Это ли не путь фантастики? Увы, такие жемчужины поистине рождаются из грязи. Читаем следующее предложение: “– Нефиг радоваться, – угрюмо сказала сфера, журча ручьями. – Я в таком режиме долго не протяну”.
О чем говорить дальше? О божественном? Мифах и проблемах познания?..
Та подлинная фантастика, которая не стремится развлечь читателя, но озабочена проблемами мироздания и существования человека, неминуемо выходит к конфликтам, участником которых становится иррациональное. Путь освоения таких конфликтов начал намечаться со времен Стругацких, однако и по сей день он только и делает, что намечается. Дальше постулирования самого факта его существования дело пока не продвинулось. При встрече с иррациональным герои нашей фантастики пытаются сделать вид, что будут говорить с ним на его языке, но что они, собственно, знают об иррациональном? Только общие аргументы, применимые к его описанию. Такими аргументами авторы и вооружают своих героев, заранее признавая их (и собственную) неспособность познать непознаваемое и не без удовольствия манифестируя границы человеческих возможностей. Аргументы, как правило, следующие: человек несовершенен, а реальность совсем не такова, как может показаться, мир не исчерпывается причинно-следственными отношениями, и абсолютной истины не существует. Казалось бы, такие представления должны открыть им дорогу в фантастический мир, но этого так и не происходит: вместо того чтобы погрузиться в иррациональное и попытаться художественно отразить его, наши писатели-фантасты отгораживаются от него общими словами, непонятным образом выуживая из подобного отчуждения дешевую мораль законодательного масштаба.

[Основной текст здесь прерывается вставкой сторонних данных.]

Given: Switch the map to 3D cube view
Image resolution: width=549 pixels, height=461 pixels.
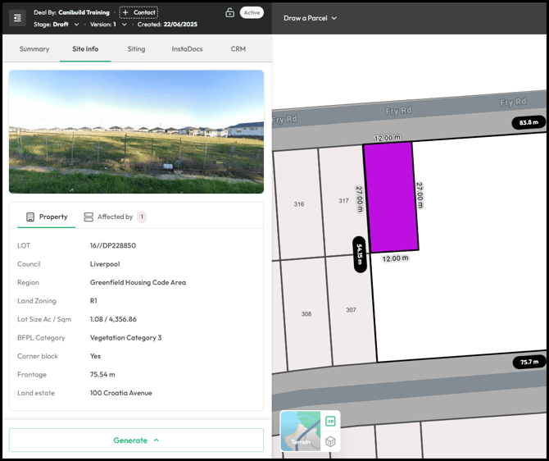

В уже поминавшемся романе Дмитрия Глуховского “Метро-2033”, как и в других подобных произведениях о вынужденной самоизоляции определенной части социума, заложена идея новой зари человечества и неизбежно сопутствующего ей мифа. Здесь мы могли бы увидеть отсветы нового сознания, которое стремительно возвращается к архаичным формам или же, наоборот, достигает эволюции. Оно было бы порождено чуждой нам тьмой, а значит, неминуемо надвинулось бы на нас той самой подлинной иррациональностью, к которой нельзя подступиться с привычным восприятием. Но эту идею Глуховский лишь обрисовал общими словами, не раскрыв по сути. Он посадил в каждый туннель по сгустку бессмысленного страха и заставил обычного парня, ровным счетом ничем не примечательного, пройти по пути героя приключенческого романа. Из всех атрибутов иррационального автор выбрал и изобразил один – страх. Порой он, кажется, захлебывается словами, не в силах выдумать новую степень ужаса тьмы, возрастающего от главы к главе: “ это было так необъяснимо жутко” … “ тьма вокруг стала абсолютной”… “ стала настолько плотной, что казалось, словно соленая вода выталкивала из себя чужеродные тела” . Ужас тьмы лишь назван иррациональным, но не раскрыт в качестве такового. Он не выдерживает проверки ни поведением людей, ни социализированной жизнью метро, где опыт встречи с иррациональным свелся к вооруженным столкновениям с монстрами и сумасшедшими.